═════ Listed entries

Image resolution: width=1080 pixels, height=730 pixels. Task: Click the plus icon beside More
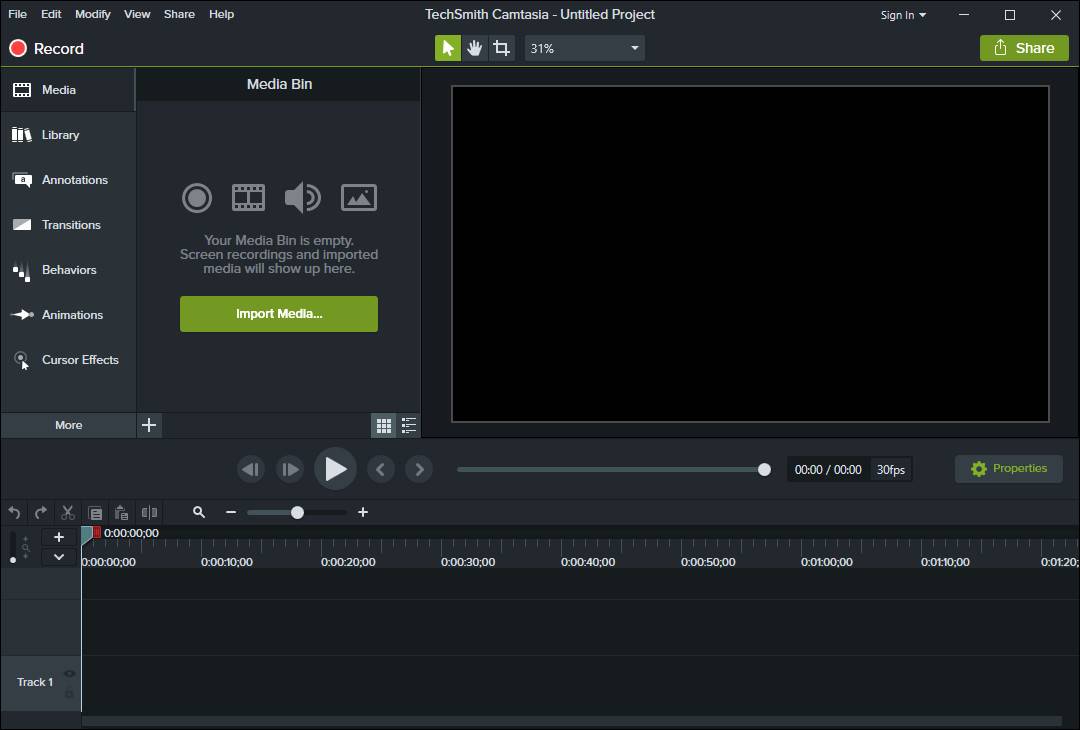[x=149, y=425]
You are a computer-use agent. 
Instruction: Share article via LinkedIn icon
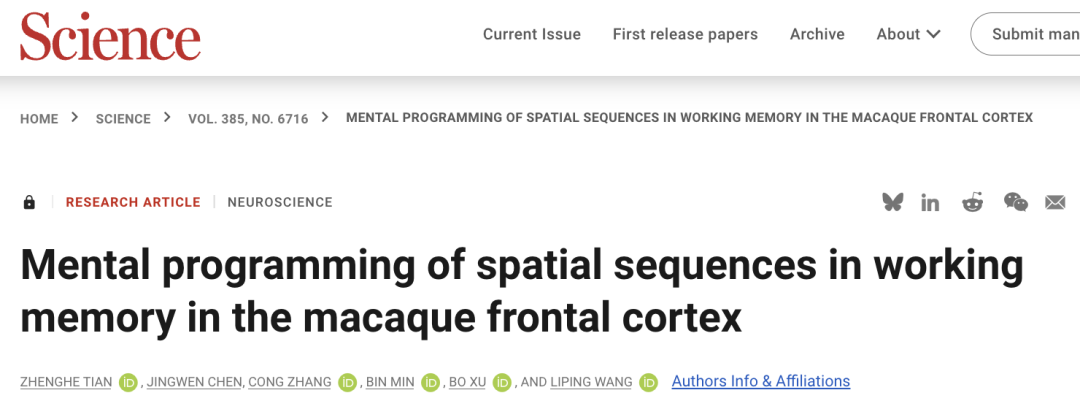pos(931,202)
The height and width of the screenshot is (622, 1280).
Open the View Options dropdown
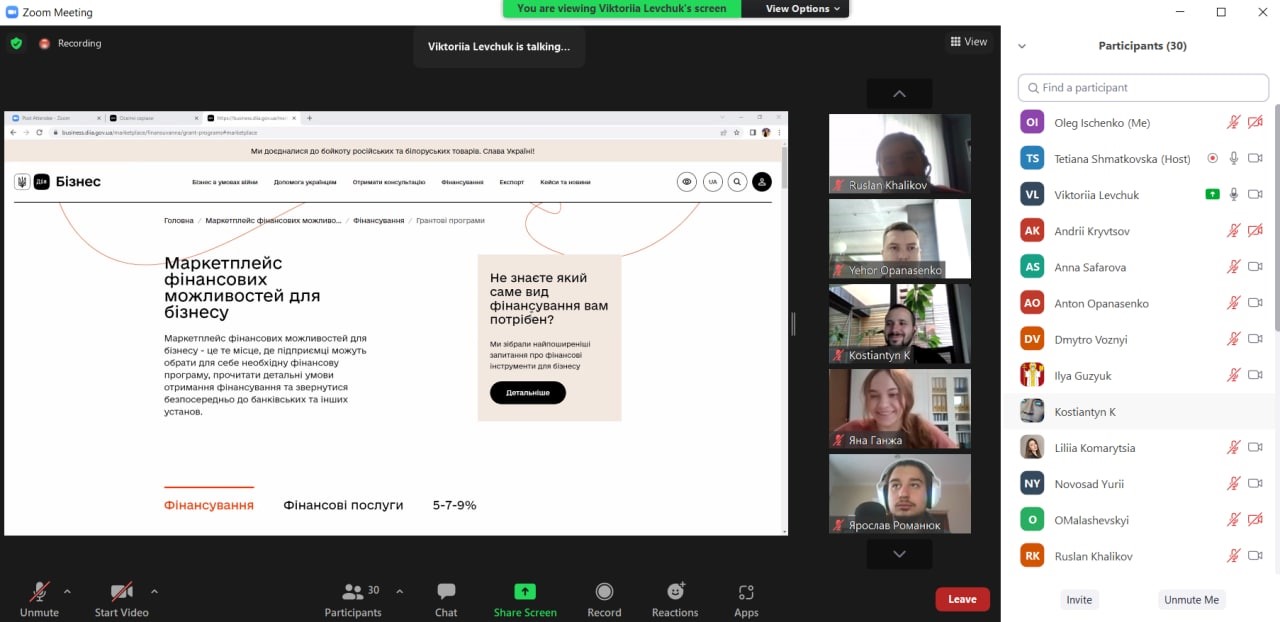(x=804, y=9)
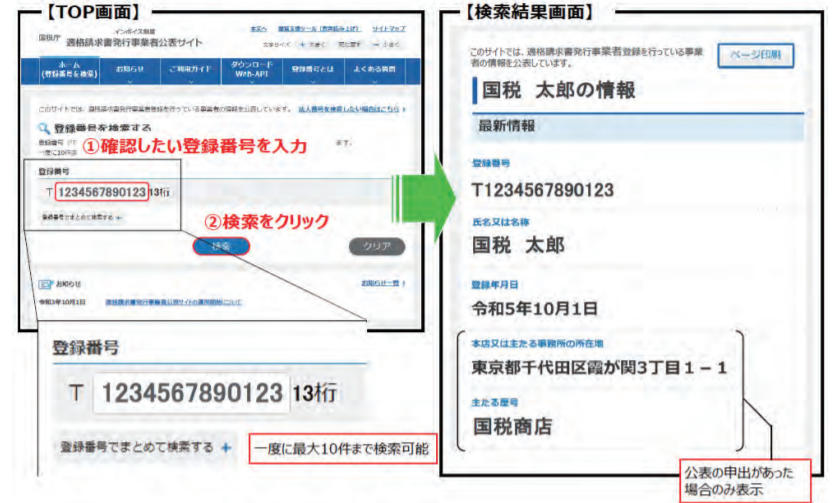This screenshot has height=503, width=837.
Task: Select the よくある質問 menu item
Action: [372, 71]
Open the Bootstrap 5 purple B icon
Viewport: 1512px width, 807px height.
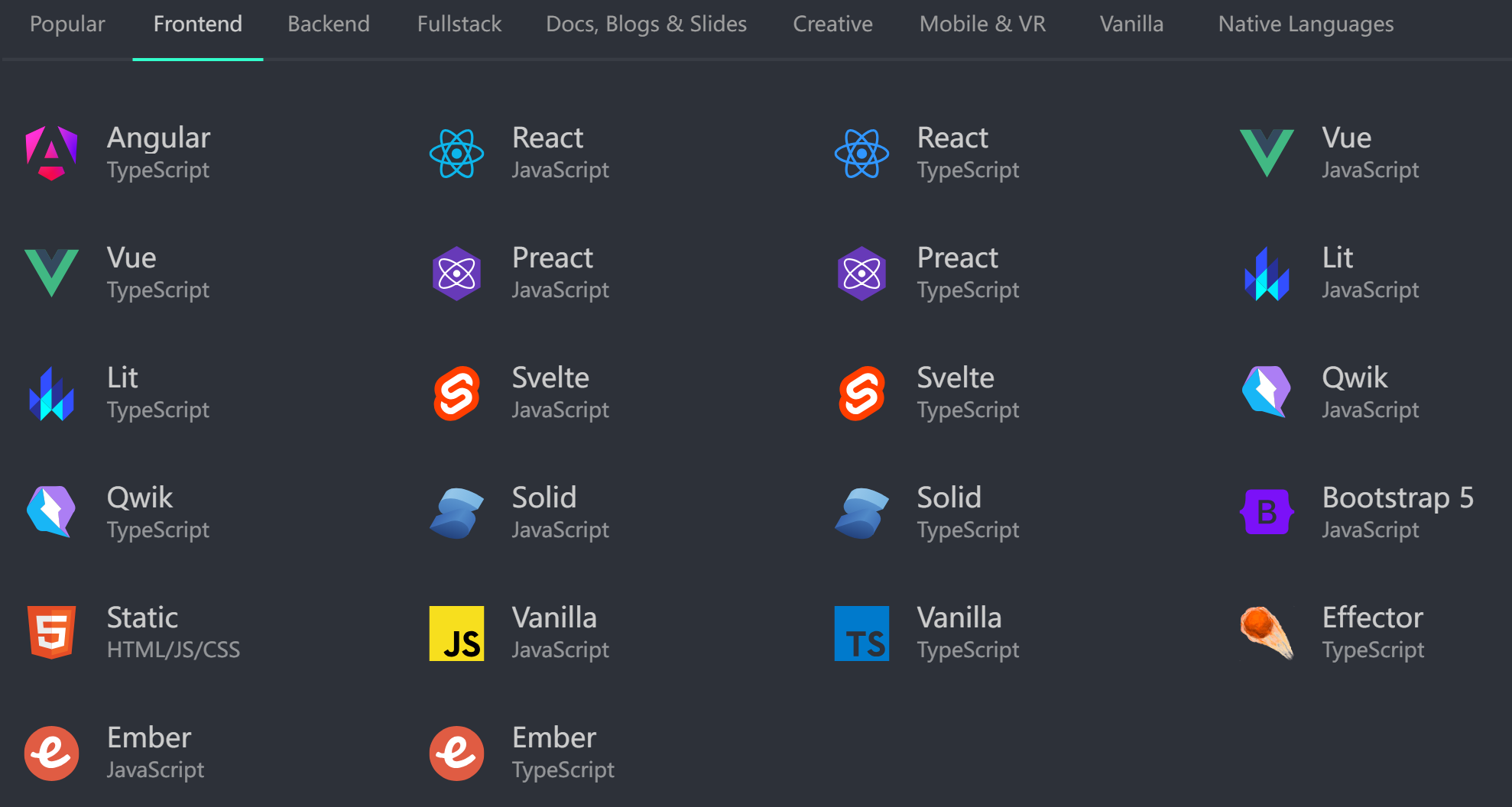[1267, 513]
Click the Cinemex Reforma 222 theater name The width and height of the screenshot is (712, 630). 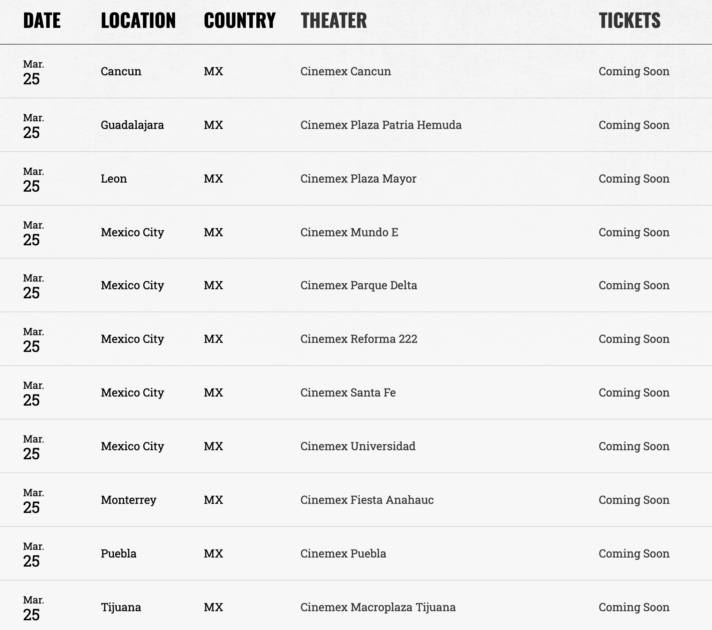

══════════

* [Problem requirements] Word for word, output the lines from the line bearing "The height and" through the end of the records above, and only those, without the pictures.

* [Problem solution]
The height and width of the screenshot is (622, 1280).
Open the View Options dropdown
(x=804, y=9)
This screenshot has height=503, width=837.
Task: Select the よくある質問 menu item
Action: [372, 71]
Open the Bootstrap 5 purple B icon
Viewport: 1512px width, 807px height.
[1267, 513]
Click the Cinemex Reforma 222 theater name The width and height of the screenshot is (712, 630). 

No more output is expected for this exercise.